There are a few things that I did like about this issue, and I feel it's my job to look for the good in a bad issue (or the bad in a good one). The dialog impressed me, as it has throughout the storyline. I particularly liked the beginning, where it appeared that Superman was talking, only to have Father Daniel actually being the one speaking. Azzarello uses off panel characters with terrific effect, and it's that reason alone that I accept, and even enjoy the time difference and narration he uses. Azzarello can write, there's no doubt about that. The problem lies in the plot, not in the story.

Neal argues that 'For Tomorrow' falls short as individual issues, yet will succeed in its entirety. Up through issue five I completely agreed with him. As the years progress more and more stories are being written that way. You can argue that Dan Jurgens really stared it for DC, with massive sweeping storylines, which many people have criticized. I do love story arcs and I love crossovers. I can't tell you how happy Identity Crisis has made me. I think it's the first time in a long time that the DCU has felt like a family and I couldn't be enjoying it more unless it came out bi-weekly. However, an issue needs to be able to stand on its own. Comics are a serial medium and that's what makes them so unique. They are a special kind of art form and a distinctive way of storytelling. To focus on the whole story and ignore the issue is to destroy something that makes comics great. This issue definitely lacked that something. Nothing happened. At all. We didn't even see what this entire arc has been about. Instead, we've been introduced to a new character and a bunch of angry giants. After reading it I'm left unfulfilled. Not wanting more, because I don't want more of Azzarello's Superman, but definitely not satiated. This arc just isn't going anywhere. We are halfway through now, and we don't know where we are coming from, who the main players are, or where we're going. Azzarello's entire arc is based around 'Lois is missing'. Lois has been missing before, and I think Loeb and Kelly handled it a lot better than this. I hate to have to compare this to 'Hush', but I'm kind of forced to by the fact that 'Hush' and 'For Tomorrow' are analogous and the same way that Knightfall was to the Death of Superman. By issue one we knew where Hush was going and each issue brought us closer to that conclusion. Each issue of For Tomorrow seems to take us in a different direction. We're halfway there and we have no clue where 'there' is. I really don't care about this arc, and when a die hard fan like me starts saying that, you know there's a problem.

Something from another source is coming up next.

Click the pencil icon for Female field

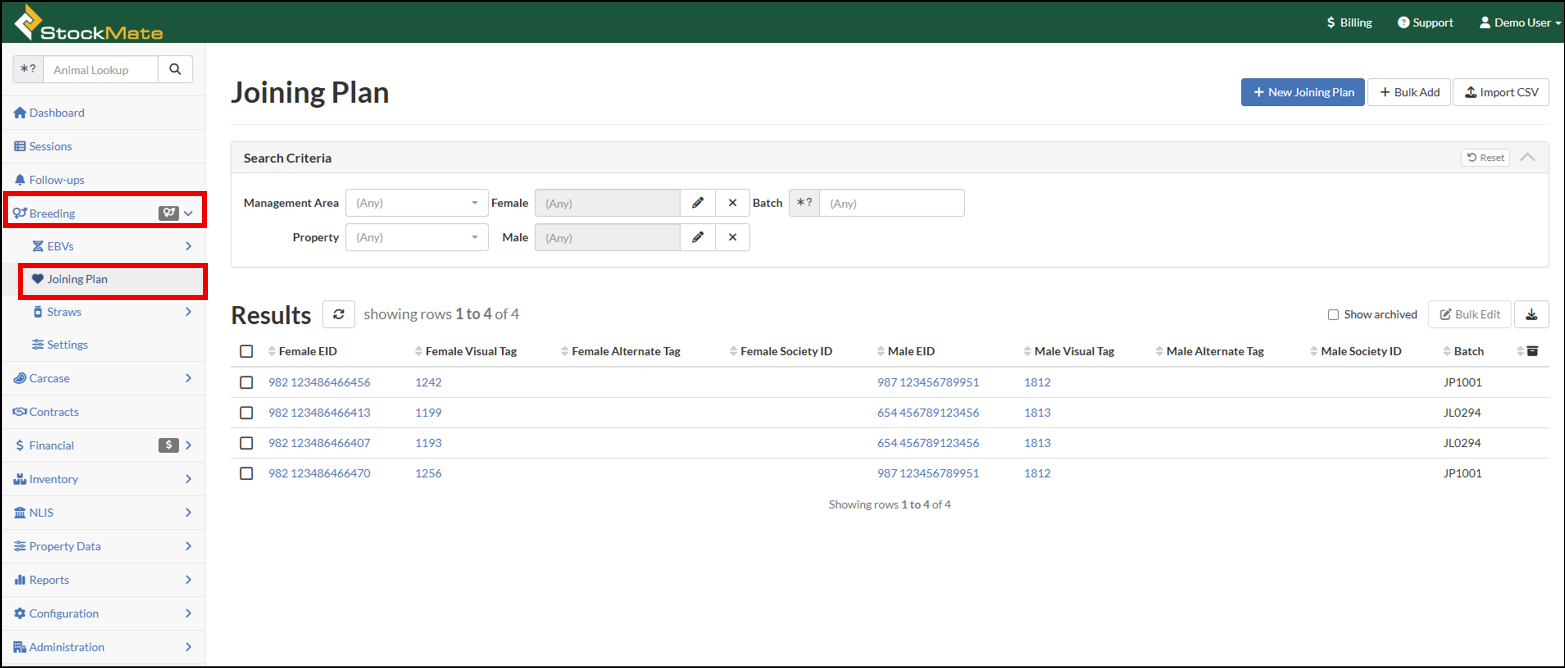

5Art - 5: The one shining part of this issue is of course, the art. Lee never disappoints. There's not much I can say about his Superman that hasn't been said five times before, cut I can comment on the elementals, because they did look cool. The water giant in particular was very well done. Of course, you know the only reason there were elemental giants in this issue was to give Lee something cool to draw, and that's really unfortunate when you have a writer and artist with so much talent.

2Cover Art - 2: They really dropped the ball on this one. We've got a battle between four giant monsters and Superman in this issue. The giants are elementals, so you have water and fire and all sorts of exciting stuff. So of course, Jim Lee turned out a fantastically brilliant cover with Superman battling the four of them. No. Of course not. Instead, it's a cover of Superman destroying the Vanishing globe...which didn't even happen in this issue! I'd really like to talk to whoever thought this cover out. It's the missed opportunities that are sometimes the most frustrating. This one could have been poster worthy.